Another male was arrested in Paley Library for trespassing. The man possessed wire cutters at the time of his arrest, leading police to believe he may have been involved with previous thefts as well.
This semester has not been as fruitful for the police. They have talked to a number of people but no charges or arrests have been made. One hindrance they do have is that they believe many of the people involved are not a part of Temple’s campus.
The video surveillance in place has offered little clues and few leads, and patterns are not showing up in many of the thefts that have occurred.
A majority of the thefts did not involve forced entry or cut wires and most happened during weekday business hours.
Leone said he was not exactly sure how the computers were getting out of the building, but noted the increased presence of luggage on wheels as an option. Also, a majority of the thefts have taken place in Ritter Hall and he said it was possible to exit that building without passing anyone in security.
Speakman and Anderson halls have also seen large numbers of computer thefts.
As a way to combat the computer thefts, police have circulated a tip memo to faculty and staff asking them to lock their office doors whenever they are away, “even if it’s just for a minute.” Also, as a way to keep any kind of fraud from occurring, the memo asks all faculty and staff to ask for ID from service people before allowing them to do work or remove the hardware.
More external methods of prevention are in the works. These include larger gauge cable for those computers on lock down, increased camera surveillance on 13th street and plain clothed officers in the buildings hit the worst.
For laptops, which are the easiest steal and the hardest to lock down, a high decibel alarm system is being looked into. When the computer is moved, the system emits a high pitched sound to alert those nearby.
Other methods include recovering the computer after its theft.
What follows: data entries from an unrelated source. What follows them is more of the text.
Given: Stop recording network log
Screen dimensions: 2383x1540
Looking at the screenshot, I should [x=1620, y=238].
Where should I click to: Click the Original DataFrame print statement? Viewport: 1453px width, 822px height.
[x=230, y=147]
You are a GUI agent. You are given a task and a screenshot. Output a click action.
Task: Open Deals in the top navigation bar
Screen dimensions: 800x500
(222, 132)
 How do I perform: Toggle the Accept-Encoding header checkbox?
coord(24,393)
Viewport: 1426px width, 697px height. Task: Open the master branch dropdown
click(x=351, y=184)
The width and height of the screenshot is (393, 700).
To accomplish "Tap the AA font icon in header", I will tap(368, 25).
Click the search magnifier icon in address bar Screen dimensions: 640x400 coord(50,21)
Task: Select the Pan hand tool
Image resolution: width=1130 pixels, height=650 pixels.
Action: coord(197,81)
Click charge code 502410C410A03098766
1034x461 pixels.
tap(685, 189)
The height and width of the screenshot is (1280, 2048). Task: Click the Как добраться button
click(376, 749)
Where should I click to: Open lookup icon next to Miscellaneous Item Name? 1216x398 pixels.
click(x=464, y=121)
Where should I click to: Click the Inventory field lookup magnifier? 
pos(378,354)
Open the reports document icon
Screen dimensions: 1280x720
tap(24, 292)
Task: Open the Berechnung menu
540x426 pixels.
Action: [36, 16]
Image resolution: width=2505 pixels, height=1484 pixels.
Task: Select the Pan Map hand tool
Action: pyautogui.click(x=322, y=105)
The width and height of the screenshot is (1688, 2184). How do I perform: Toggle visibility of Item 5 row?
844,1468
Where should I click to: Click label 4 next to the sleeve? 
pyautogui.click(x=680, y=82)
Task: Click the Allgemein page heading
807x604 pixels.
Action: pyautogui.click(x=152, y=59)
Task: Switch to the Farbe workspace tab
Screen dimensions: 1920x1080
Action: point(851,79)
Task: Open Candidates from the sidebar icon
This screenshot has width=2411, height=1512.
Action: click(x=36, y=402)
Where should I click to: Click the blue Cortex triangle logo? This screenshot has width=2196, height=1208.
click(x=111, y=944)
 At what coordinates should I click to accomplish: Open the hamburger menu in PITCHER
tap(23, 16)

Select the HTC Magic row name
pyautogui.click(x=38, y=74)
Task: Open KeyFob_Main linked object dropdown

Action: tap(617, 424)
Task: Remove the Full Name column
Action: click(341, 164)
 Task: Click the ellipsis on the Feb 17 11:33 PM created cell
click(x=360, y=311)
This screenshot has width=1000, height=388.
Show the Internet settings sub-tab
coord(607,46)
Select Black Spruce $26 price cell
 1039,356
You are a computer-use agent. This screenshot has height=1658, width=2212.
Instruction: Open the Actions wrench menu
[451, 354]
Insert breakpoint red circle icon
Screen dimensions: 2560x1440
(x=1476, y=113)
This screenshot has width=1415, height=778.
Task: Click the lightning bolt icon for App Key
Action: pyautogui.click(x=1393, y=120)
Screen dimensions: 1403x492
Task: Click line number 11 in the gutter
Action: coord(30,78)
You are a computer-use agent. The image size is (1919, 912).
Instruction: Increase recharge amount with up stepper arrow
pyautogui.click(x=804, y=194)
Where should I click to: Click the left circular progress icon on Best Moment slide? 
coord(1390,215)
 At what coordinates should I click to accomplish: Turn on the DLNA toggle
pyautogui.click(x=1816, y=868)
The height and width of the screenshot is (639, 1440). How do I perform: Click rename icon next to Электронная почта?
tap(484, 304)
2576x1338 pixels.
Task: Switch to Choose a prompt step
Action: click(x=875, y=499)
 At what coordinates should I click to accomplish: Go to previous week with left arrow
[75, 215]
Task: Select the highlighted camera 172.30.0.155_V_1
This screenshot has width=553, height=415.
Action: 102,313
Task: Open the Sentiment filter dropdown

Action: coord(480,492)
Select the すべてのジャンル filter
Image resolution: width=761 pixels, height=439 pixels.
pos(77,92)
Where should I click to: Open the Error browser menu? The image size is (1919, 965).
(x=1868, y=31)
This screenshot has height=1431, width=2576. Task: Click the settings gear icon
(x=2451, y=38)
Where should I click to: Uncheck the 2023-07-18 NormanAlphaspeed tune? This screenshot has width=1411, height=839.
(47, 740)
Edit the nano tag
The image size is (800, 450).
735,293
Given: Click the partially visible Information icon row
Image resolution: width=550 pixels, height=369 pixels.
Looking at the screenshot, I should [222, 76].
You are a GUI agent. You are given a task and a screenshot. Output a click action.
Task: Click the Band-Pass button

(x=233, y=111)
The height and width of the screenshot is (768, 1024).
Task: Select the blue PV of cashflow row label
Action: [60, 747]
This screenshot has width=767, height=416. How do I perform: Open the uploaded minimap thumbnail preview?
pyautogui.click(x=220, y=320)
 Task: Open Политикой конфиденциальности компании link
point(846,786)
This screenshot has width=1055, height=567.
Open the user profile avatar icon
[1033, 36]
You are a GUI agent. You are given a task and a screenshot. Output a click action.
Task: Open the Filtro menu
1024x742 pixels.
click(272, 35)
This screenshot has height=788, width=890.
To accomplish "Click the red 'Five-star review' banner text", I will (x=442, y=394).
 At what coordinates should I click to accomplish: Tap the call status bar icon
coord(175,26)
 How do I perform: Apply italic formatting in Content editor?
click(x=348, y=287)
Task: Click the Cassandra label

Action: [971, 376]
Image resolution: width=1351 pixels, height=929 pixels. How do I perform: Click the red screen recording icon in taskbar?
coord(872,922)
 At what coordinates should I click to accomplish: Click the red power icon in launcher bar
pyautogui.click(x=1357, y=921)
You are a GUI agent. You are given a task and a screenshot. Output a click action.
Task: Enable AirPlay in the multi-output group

This is done using a trace and recovery program, which is installed on the computer. One such company that the school has been looking at is Lucira Technologies.
The company sells software, which is currently only available for Windows compatible machines, that is installed “in a manner that is virtually undetectable.” Each time the computer logs on to the Internet, the program contacts the Lucira Security Central’ with the computer’s information.
If the owner has reported the computer stolen, the program then sends its location information to the company and they e-mail the owner letting them know it has been found. If the owner wants, the company will send the location information to local crime authorities.
The only problem with this system of recovery is that the software, which can not be uninstalled by anyone but the owner, can be deleted if the computer is reformatted. A technician at Lucira Technologies said this is a possibility, but it is also time consuming because to make it ready for sale, programs would need reinstallation.
The company is currently working on a recovery program that could resist formatting. A prototype they had proved to be unstable. The company is also planning a version of their software for the MacOS and Linux.